--- Exercise ---
Each line of the listing must be set down exactly as it stands.

--- Records supplied ---
==========

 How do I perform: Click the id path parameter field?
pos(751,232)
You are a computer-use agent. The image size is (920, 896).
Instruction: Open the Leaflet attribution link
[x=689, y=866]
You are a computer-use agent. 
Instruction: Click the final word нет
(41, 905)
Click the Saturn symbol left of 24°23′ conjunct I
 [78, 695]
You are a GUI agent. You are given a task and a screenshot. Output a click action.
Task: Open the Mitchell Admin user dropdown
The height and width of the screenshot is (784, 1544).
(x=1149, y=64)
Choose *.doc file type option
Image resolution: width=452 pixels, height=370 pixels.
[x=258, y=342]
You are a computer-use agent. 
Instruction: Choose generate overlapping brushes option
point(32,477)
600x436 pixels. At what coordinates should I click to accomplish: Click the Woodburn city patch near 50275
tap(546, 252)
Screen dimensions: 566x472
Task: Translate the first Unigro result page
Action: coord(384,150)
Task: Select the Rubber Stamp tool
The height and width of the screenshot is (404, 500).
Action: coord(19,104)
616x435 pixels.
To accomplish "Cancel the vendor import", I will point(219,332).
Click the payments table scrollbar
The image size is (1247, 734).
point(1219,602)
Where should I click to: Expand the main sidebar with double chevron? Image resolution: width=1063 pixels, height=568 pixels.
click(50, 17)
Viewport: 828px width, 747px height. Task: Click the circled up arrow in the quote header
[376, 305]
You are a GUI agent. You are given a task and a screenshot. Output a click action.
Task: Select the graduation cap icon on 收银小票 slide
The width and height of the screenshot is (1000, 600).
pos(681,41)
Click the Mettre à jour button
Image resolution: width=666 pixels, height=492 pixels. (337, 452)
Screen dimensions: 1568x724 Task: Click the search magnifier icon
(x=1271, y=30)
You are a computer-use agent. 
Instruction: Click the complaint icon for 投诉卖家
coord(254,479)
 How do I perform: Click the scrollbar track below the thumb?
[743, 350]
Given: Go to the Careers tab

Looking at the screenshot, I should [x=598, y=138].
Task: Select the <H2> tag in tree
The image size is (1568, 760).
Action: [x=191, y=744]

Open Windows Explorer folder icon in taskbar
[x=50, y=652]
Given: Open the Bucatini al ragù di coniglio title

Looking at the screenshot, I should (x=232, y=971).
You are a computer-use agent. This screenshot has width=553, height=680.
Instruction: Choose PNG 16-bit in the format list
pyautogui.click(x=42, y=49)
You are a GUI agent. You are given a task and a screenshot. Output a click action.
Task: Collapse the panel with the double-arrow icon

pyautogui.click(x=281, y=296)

==========

--- Answer for this exercise ---
 How do I perform: Click the id path parameter field?
pos(751,232)
You are a computer-use agent. The image size is (920, 896).
Instruction: Open the Leaflet attribution link
[x=689, y=866]
You are a computer-use agent. 
Instruction: Click the final word нет
(41, 905)
Click the Saturn symbol left of 24°23′ conjunct I
 [78, 695]
You are a GUI agent. You are given a task and a screenshot. Output a click action.
Task: Open the Mitchell Admin user dropdown
The height and width of the screenshot is (784, 1544).
(x=1149, y=64)
Choose *.doc file type option
Image resolution: width=452 pixels, height=370 pixels.
[x=258, y=342]
You are a computer-use agent. 
Instruction: Choose generate overlapping brushes option
point(32,477)
600x436 pixels. At what coordinates should I click to accomplish: Click the Woodburn city patch near 50275
tap(546, 252)
Screen dimensions: 566x472
Task: Translate the first Unigro result page
Action: coord(384,150)
Task: Select the Rubber Stamp tool
The height and width of the screenshot is (404, 500).
Action: coord(19,104)
616x435 pixels.
To accomplish "Cancel the vendor import", I will point(219,332).
Click the payments table scrollbar
The image size is (1247, 734).
point(1219,602)
Where should I click to: Expand the main sidebar with double chevron? Image resolution: width=1063 pixels, height=568 pixels.
click(50, 17)
Viewport: 828px width, 747px height. Task: Click the circled up arrow in the quote header
[376, 305]
You are a GUI agent. You are given a task and a screenshot. Output a click action.
Task: Select the graduation cap icon on 收银小票 slide
The width and height of the screenshot is (1000, 600).
pos(681,41)
Click the Mettre à jour button
Image resolution: width=666 pixels, height=492 pixels. (337, 452)
Screen dimensions: 1568x724 Task: Click the search magnifier icon
(x=1271, y=30)
You are a computer-use agent. 
Instruction: Click the complaint icon for 投诉卖家
coord(254,479)
 How do I perform: Click the scrollbar track below the thumb?
[743, 350]
Given: Go to the Careers tab

Looking at the screenshot, I should [x=598, y=138].
Task: Select the <H2> tag in tree
The image size is (1568, 760).
Action: [x=191, y=744]

Open Windows Explorer folder icon in taskbar
[x=50, y=652]
Given: Open the Bucatini al ragù di coniglio title

Looking at the screenshot, I should (x=232, y=971).
You are a computer-use agent. This screenshot has width=553, height=680.
Instruction: Choose PNG 16-bit in the format list
pyautogui.click(x=42, y=49)
You are a GUI agent. You are given a task and a screenshot. Output a click action.
Task: Collapse the panel with the double-arrow icon

pyautogui.click(x=281, y=296)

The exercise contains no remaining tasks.